* DO THIS
Retype the records from the line containing "Screen dimensions: 1448x564" through the line containing "Action: 363,60", including both of those lines, and leave out the pictures.

* EXERCISE INPUT

※ ※ ※

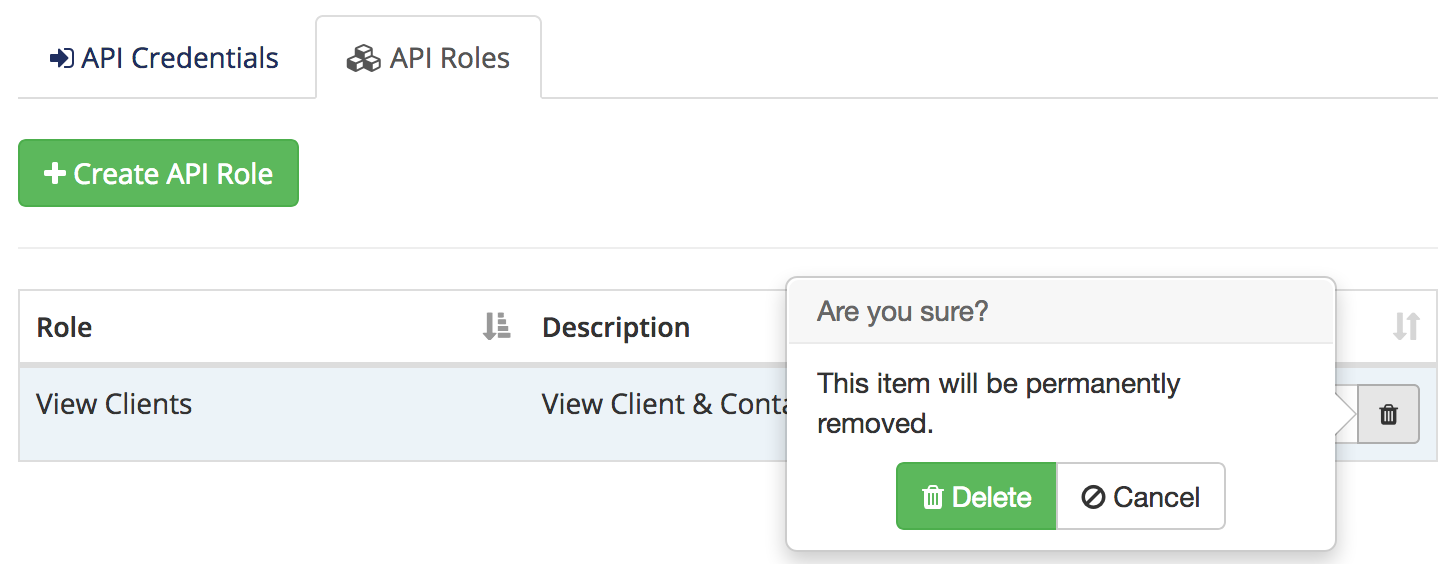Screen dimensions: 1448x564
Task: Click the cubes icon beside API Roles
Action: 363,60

※ ※ ※

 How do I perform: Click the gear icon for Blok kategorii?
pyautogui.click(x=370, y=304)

※ ※ ※

* TASK ANSWER
Screen dimensions: 1448x564
Task: Click the cubes icon beside API Roles
Action: 363,60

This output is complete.